* _O que fazer_
Transcreva literalmente a parte do trecho de origem abaixo que vai de "Nesse momento eu" até "separação foi natural...", incluindo essas palavras.

* _Trecho de origem_
==*==

Nesse momento eu falei assim: “Puxa vida, agora só vou dar aula, né, não tem mais outra coisa.” Comecei a procurar emprego, estava muito difícil de alguém contratar e acabei sobrevivendo alguns meses só com aula e ganhando muito pouco naquela época. Não dava para pagar as contas. Mas depois aparece uma aula aqui mais uma aula ali e tal e a gente vai enchendo a grade da gente. Encontrei outro emprego, não é, comecei a trabalhar novamente, mas só que aí já com um provento em aulas maior que antes. E o gosto foi aumentando, aumentando, até que em 1996, 6 anos depois, teve uma eleição para direção, me candidatei, ganhei e fiquei já como diretor, senti que não poderia deixar a faculdade e a separação foi natural...

==*==

* _Material em análise_
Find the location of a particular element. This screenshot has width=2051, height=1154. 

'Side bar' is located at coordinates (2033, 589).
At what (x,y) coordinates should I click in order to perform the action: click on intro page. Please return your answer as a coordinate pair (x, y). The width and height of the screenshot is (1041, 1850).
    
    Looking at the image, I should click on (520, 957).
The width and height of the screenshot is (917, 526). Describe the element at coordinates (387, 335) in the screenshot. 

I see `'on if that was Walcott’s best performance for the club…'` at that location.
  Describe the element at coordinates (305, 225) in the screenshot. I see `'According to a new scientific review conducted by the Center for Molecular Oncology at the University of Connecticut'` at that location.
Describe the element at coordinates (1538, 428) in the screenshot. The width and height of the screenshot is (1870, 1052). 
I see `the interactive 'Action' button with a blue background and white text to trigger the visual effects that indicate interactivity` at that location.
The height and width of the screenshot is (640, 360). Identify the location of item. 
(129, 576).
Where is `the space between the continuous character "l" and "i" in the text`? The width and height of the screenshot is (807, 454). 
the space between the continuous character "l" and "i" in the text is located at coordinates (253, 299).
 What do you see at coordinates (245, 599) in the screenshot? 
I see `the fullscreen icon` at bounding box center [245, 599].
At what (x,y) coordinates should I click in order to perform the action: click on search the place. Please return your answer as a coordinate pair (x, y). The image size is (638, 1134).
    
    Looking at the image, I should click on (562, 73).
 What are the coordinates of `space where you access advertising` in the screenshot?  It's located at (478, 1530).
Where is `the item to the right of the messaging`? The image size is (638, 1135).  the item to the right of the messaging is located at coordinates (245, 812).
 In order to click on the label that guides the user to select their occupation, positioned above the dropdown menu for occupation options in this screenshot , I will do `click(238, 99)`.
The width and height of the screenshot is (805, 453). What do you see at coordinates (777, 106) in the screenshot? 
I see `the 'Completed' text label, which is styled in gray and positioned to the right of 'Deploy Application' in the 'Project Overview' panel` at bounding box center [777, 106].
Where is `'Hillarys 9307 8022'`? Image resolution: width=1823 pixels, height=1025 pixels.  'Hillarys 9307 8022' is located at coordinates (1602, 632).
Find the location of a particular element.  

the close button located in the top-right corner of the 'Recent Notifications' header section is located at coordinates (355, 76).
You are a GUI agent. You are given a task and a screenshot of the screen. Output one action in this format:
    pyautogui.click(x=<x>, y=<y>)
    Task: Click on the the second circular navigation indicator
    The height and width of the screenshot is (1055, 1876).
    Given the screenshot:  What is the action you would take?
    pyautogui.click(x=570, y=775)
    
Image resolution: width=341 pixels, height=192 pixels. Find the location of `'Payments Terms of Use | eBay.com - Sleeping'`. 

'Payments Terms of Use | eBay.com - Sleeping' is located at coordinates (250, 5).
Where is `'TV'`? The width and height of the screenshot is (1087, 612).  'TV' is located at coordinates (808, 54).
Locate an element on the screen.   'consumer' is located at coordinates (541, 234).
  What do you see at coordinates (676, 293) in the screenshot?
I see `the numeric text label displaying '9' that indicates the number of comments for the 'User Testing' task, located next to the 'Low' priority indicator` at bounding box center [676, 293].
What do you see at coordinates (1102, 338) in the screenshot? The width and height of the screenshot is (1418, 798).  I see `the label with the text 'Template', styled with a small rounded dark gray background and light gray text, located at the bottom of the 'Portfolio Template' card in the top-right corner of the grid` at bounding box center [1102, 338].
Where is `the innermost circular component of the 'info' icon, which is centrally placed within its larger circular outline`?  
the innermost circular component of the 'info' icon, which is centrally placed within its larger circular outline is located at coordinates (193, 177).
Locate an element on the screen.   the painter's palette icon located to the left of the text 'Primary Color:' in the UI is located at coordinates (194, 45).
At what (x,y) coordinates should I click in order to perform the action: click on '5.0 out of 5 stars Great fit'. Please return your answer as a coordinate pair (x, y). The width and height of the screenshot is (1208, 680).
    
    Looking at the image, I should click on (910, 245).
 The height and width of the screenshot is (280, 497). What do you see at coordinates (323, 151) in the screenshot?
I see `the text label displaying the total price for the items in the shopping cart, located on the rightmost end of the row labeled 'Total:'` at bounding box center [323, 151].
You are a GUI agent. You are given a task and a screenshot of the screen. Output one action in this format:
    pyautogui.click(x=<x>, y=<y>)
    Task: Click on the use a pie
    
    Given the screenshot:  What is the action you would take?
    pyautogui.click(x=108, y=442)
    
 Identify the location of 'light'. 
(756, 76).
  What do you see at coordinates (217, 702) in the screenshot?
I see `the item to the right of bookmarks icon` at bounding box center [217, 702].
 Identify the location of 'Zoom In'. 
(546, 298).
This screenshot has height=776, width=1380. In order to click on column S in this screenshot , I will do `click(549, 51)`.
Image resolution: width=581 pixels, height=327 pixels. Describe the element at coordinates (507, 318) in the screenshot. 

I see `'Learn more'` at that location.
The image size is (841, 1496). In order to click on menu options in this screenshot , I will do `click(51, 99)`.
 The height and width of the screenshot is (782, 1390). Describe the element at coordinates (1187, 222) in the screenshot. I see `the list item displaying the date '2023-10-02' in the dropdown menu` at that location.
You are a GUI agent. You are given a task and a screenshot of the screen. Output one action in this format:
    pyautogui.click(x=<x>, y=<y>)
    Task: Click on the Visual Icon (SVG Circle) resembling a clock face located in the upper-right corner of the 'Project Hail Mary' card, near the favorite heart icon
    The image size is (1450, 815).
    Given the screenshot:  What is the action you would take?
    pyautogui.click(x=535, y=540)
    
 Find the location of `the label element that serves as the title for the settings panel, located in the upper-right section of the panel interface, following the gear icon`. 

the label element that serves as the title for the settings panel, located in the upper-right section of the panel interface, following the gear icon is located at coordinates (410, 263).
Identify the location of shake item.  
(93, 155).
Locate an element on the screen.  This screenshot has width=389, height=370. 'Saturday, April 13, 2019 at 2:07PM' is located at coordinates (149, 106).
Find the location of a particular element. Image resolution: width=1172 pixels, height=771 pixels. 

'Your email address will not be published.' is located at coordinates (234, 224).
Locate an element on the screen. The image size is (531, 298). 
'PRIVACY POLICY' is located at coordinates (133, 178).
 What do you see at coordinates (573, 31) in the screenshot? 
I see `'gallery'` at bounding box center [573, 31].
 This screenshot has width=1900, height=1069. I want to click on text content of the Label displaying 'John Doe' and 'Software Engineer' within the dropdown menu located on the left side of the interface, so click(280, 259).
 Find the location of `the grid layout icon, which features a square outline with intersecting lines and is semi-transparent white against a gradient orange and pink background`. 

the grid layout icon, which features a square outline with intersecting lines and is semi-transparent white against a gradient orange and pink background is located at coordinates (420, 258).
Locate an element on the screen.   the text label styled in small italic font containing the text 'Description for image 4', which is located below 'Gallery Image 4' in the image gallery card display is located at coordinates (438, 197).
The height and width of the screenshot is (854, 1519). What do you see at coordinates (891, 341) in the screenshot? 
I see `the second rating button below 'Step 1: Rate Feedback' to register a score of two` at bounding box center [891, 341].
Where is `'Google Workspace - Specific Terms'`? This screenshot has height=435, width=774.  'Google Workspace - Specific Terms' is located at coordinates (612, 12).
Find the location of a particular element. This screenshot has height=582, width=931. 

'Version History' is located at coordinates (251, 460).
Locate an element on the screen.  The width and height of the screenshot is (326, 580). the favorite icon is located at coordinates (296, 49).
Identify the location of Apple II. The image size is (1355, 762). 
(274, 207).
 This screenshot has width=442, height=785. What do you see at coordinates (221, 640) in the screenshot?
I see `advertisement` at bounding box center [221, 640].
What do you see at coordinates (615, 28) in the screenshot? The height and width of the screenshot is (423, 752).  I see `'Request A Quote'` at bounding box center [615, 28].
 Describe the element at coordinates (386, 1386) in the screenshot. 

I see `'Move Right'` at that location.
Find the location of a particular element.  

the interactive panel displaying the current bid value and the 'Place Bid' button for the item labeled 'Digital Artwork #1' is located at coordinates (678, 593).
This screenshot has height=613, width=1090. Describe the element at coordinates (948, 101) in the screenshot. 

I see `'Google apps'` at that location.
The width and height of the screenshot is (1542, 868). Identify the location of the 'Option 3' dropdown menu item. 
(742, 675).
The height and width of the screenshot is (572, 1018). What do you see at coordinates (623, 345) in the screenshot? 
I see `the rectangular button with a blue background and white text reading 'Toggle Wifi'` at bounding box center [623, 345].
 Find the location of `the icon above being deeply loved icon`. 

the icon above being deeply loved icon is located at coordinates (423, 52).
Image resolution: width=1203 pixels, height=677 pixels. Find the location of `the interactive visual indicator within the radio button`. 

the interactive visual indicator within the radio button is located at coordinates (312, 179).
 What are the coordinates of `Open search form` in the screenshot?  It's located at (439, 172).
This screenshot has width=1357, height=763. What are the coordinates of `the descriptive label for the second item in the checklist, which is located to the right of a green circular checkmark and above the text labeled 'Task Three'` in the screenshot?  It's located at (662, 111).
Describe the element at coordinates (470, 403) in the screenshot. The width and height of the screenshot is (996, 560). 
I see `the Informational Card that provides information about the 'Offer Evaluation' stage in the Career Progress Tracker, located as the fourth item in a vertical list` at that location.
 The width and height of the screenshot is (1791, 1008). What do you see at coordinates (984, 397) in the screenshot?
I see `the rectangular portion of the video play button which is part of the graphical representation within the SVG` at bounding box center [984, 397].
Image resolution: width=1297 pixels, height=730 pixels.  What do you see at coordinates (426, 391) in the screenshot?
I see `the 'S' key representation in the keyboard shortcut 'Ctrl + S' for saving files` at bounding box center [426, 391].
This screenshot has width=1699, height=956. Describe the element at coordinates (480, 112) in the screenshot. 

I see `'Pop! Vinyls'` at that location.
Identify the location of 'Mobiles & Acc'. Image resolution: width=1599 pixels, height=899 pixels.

==*==

* _Resposta_
Nesse momento eu falei assim: “Puxa vida, agora só vou dar aula, né, não tem mais outra coisa.” Comecei a procurar emprego, estava muito difícil de alguém contratar e acabei sobrevivendo alguns meses só com aula e ganhando muito pouco naquela época. Não dava para pagar as contas. Mas depois aparece uma aula aqui mais uma aula ali e tal e a gente vai enchendo a grade da gente. Encontrei outro emprego, não é, comecei a trabalhar novamente, mas só que aí já com um provento em aulas maior que antes. E o gosto foi aumentando, aumentando, até que em 1996, 6 anos depois, teve uma eleição para direção, me candidatei, ganhei e fiquei já como diretor, senti que não poderia deixar a faculdade e a separação foi natural...